シービーアールイー(株)(CBRE)は23日、首都圏と近畿圏の2013年第3四半期の賃貸物流施設市場動向を公表した。延床面積1万坪以上のマルチテナント型物流施設について、首都圏(東京都、千葉県、埼玉県、神奈川県)63棟、近畿圏(大阪府、兵庫県)12棟を対象に調査したもの。
首都圏の空室率は4.3%(前期比1.6ポイント上昇)と上昇。当期竣工した4棟のうち、2棟は計画段階でテナントが確定し、日本最大級の賃貸面積を持つ「ロジポート相模原」も、当初見込みの通り約60%の稼働率で竣工したことから、予想よりも空室率の上昇幅は小さかった。
当期の需要面積は、04年の調査開始以来3番目の高水準となった。特に、東京中心部へのアクセスに恵まれ賃料水準も高くない埼玉県三郷市・千葉県柏市エリアが需要を吸収し、同エリアではまとまった募集空室はほとんどなくなっている。こうした旺盛な需要を背景に、賃料面でもオーナー側が強気となっており、賃料改定や新規契約の実効賃料は上昇基調が続いている。

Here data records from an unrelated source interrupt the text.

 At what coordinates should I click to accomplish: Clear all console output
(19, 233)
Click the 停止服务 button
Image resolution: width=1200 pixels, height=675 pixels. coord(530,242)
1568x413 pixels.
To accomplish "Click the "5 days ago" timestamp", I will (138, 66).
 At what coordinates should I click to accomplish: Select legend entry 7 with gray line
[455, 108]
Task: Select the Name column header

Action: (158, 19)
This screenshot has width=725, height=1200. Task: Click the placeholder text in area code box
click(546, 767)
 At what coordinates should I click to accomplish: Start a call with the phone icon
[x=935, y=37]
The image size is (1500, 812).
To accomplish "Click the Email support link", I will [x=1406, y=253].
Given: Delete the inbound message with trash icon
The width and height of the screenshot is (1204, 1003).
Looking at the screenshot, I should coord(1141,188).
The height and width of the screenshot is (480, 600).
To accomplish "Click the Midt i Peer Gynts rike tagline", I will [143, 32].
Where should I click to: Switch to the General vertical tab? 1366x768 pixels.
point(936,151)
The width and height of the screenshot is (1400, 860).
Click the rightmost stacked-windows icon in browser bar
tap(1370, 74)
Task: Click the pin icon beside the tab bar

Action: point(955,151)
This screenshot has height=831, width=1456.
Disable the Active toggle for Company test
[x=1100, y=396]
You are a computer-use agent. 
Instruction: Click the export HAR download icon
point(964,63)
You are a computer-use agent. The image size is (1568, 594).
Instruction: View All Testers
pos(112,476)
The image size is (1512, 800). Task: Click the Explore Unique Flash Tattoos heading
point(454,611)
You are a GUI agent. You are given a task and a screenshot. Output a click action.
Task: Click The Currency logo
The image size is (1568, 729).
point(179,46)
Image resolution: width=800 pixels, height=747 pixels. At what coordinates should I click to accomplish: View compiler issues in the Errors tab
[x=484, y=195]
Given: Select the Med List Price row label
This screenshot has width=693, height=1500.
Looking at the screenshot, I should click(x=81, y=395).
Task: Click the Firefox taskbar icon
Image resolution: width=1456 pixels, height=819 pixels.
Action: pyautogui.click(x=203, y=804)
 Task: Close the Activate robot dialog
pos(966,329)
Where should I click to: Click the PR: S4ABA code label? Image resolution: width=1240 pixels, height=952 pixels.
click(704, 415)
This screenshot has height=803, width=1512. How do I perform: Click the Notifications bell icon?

同社は「満床となって募集を終了した14年度竣工物件も複数あり、需要は衰えが見られない」と分析する。標準的な需要量を想定した場合、14年第1四半期時点の空室率は9%台にとどまると予想。賃料面も全般的にやや上向きで推移しそうだという。
近畿圏の空室率は1.0%(同0.5ポイント低下)。テナントの物件選びに前倒しの傾向が出てきており、未竣工物件でも募集は好調に推移している。